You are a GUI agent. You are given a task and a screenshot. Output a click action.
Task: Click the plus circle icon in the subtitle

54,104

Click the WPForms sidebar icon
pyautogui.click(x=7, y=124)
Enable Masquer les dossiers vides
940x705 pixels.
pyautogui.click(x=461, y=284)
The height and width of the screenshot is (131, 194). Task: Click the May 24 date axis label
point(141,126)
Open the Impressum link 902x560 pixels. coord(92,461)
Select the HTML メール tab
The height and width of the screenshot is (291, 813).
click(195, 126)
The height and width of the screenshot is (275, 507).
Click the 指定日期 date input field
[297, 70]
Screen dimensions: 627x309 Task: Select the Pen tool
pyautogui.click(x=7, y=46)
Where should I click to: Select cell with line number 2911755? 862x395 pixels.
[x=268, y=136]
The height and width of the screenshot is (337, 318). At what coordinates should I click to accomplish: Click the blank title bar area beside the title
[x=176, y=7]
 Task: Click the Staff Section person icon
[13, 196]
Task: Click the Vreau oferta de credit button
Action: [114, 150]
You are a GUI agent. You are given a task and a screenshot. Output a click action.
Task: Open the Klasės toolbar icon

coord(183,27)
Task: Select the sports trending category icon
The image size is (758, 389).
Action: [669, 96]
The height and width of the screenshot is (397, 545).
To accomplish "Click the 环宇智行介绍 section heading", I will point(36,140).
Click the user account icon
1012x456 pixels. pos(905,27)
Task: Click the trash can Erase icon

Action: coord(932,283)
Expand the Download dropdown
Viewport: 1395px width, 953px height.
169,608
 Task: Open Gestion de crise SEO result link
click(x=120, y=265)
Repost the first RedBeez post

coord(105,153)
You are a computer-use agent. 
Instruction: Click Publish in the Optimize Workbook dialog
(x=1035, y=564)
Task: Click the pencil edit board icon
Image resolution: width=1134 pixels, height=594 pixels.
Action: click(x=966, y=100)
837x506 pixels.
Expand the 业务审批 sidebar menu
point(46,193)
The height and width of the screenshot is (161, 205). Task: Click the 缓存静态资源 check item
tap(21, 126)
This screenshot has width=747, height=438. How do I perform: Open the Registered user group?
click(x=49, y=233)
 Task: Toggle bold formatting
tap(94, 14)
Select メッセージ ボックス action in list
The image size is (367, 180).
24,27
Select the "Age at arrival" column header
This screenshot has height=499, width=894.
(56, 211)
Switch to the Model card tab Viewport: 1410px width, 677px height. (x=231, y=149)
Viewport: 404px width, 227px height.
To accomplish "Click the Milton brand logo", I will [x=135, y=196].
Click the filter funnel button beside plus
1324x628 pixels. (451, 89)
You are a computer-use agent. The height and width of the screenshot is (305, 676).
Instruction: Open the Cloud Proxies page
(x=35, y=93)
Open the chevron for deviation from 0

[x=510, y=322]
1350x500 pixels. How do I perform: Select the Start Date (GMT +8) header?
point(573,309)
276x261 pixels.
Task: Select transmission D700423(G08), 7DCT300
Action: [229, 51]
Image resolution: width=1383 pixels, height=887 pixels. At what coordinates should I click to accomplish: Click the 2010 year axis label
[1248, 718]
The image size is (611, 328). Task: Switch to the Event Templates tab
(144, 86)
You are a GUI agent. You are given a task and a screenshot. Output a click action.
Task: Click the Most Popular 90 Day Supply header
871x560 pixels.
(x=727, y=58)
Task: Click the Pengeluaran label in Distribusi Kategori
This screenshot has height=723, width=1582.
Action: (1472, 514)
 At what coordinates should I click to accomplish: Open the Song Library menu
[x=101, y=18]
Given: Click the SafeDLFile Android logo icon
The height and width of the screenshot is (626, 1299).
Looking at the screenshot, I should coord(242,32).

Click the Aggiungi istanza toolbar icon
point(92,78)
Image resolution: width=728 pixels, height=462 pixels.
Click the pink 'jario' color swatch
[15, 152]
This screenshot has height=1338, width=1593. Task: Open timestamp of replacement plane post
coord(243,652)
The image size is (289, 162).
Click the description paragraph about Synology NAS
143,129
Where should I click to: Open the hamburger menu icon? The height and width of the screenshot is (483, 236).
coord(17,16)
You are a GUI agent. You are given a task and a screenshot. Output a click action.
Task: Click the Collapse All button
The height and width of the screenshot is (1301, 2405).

----------------

- **WHAT TO WORK ON**:
Wherever a line in the listing contains the word "computer", copy that line out.

- **EXPECTED ANSWER**:
You are a computer-use agent. 
You are a computer-use agent. The height and width of the screenshot is (305, 676).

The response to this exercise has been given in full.